Exercise directions. Rewrite everything from the line containing "This screenshot has width=347, height=272." down to the end of the records, inclusive, with "Edit" swapped for "View" and nothing else changed. Leave the pictures out of your answer.

Supplied records.
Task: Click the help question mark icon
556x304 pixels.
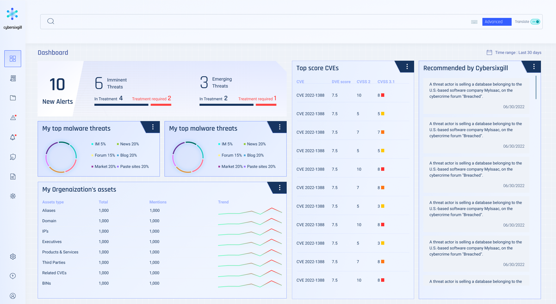Action: click(x=13, y=276)
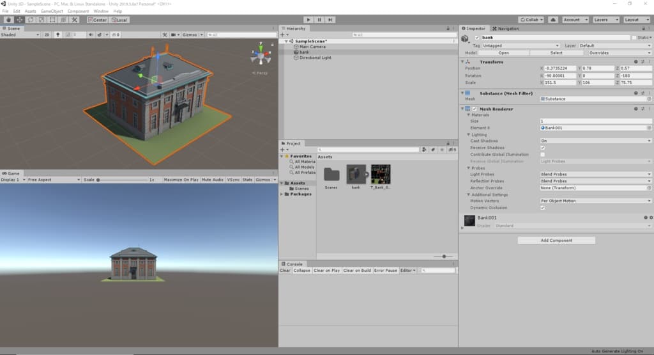Toggle scene lighting lightbulb icon
654x355 pixels.
pos(58,35)
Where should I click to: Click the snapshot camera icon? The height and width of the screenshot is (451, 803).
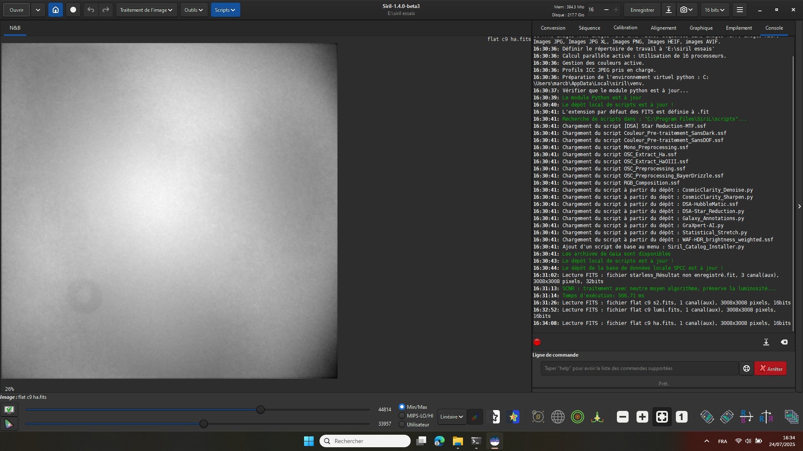(x=687, y=10)

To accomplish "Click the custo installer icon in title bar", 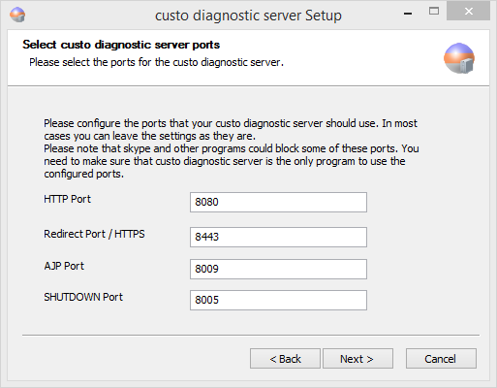I will (17, 15).
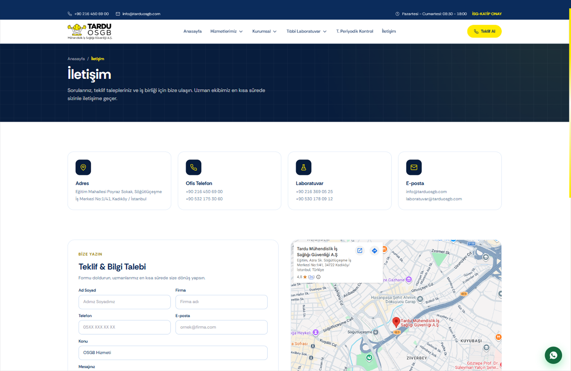The image size is (571, 371).
Task: Click the yellow Teklif Al button
Action: point(484,31)
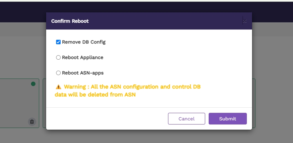Click the purple dialog header bar

click(x=155, y=21)
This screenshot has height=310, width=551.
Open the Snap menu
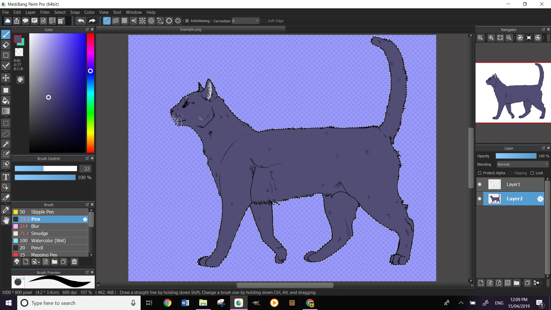coord(75,12)
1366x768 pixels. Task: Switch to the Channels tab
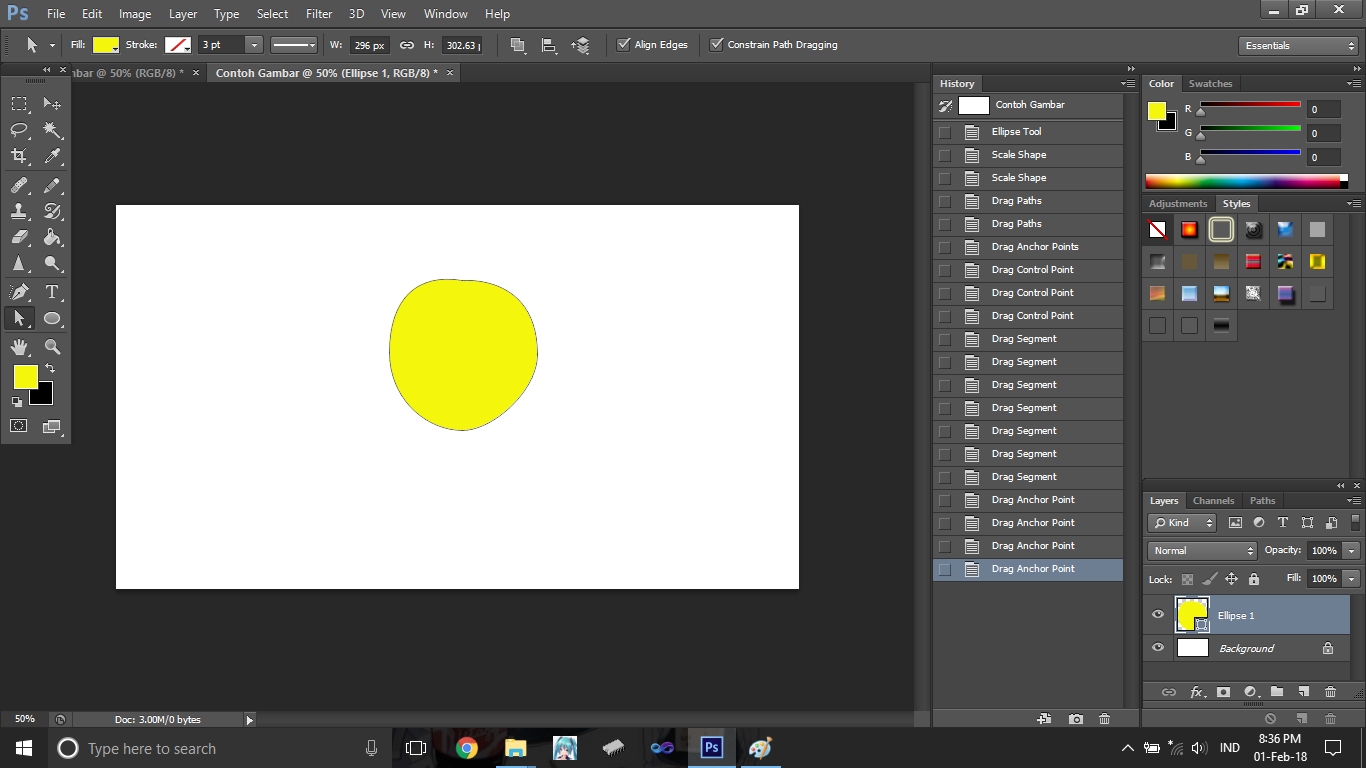pos(1213,500)
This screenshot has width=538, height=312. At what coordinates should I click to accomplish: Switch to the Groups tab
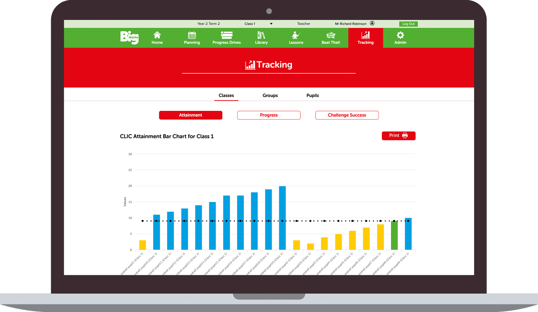pyautogui.click(x=270, y=96)
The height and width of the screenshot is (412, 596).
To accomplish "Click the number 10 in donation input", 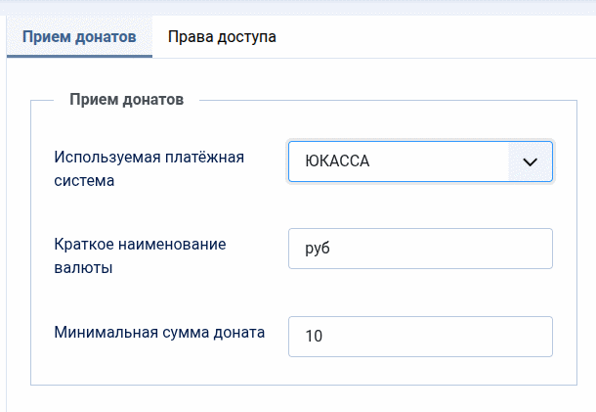I will [x=314, y=337].
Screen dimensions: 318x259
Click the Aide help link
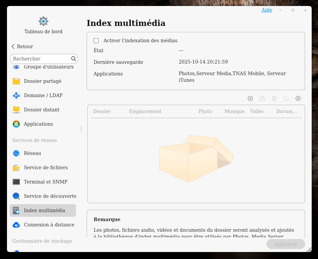[267, 10]
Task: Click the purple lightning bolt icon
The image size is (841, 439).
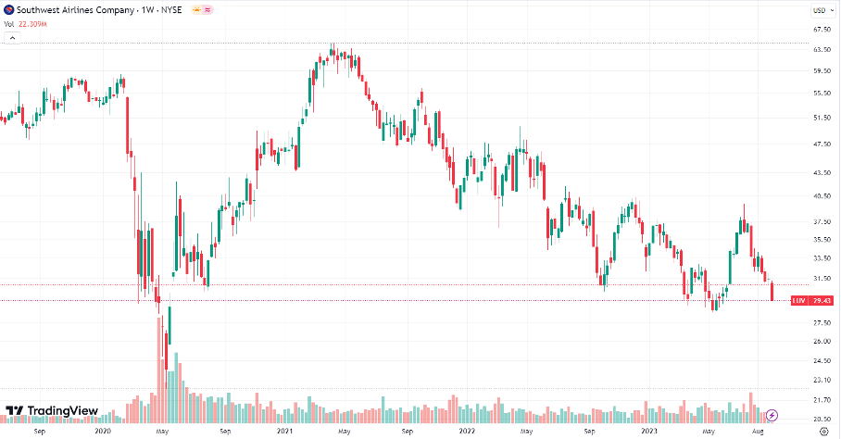Action: pyautogui.click(x=772, y=414)
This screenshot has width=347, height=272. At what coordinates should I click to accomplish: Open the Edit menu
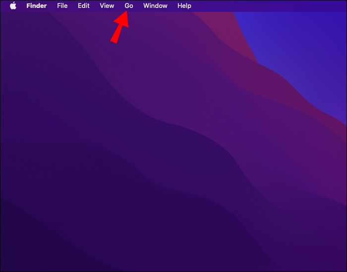(x=84, y=6)
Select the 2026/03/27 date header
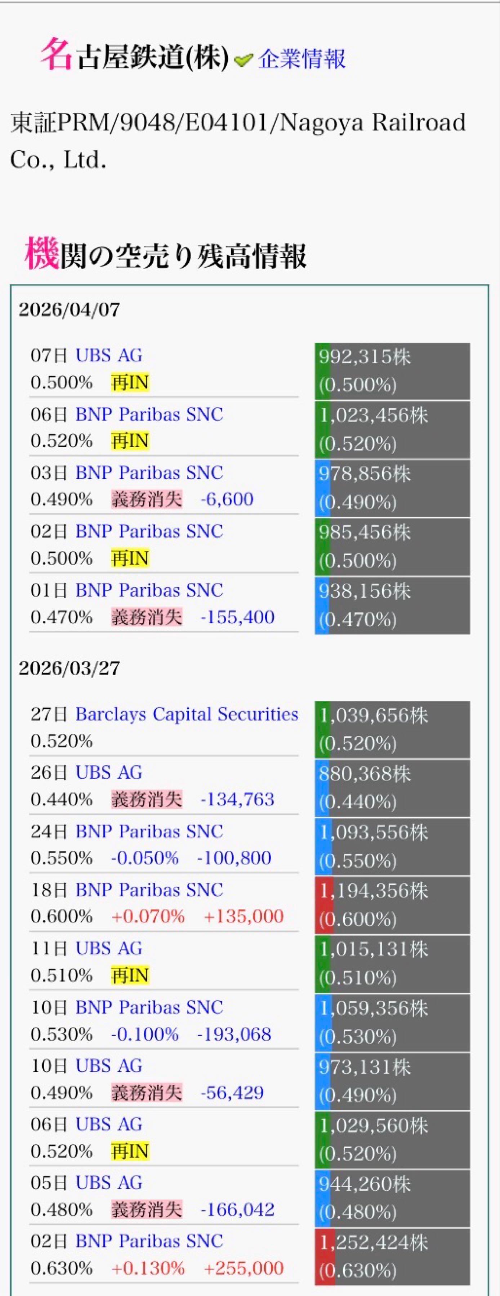Viewport: 500px width, 1296px height. [69, 669]
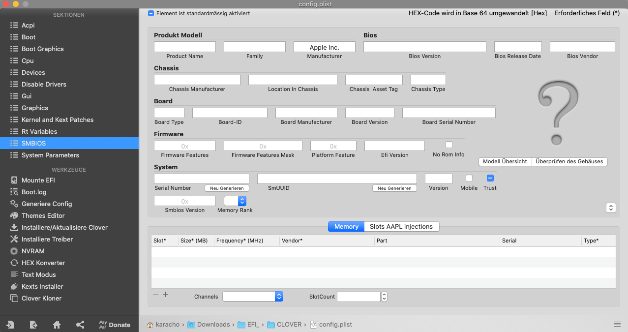Click the home icon in bottom toolbar

click(x=57, y=325)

Exercise result.
This screenshot has width=347, height=272. At what coordinates should I click to accomplish: Open the View menu
(x=84, y=6)
Select the 2026/03/27 date header
Viewport: 500px width, 1296px height. [69, 669]
Click the home icon in bottom toolbar

click(x=57, y=325)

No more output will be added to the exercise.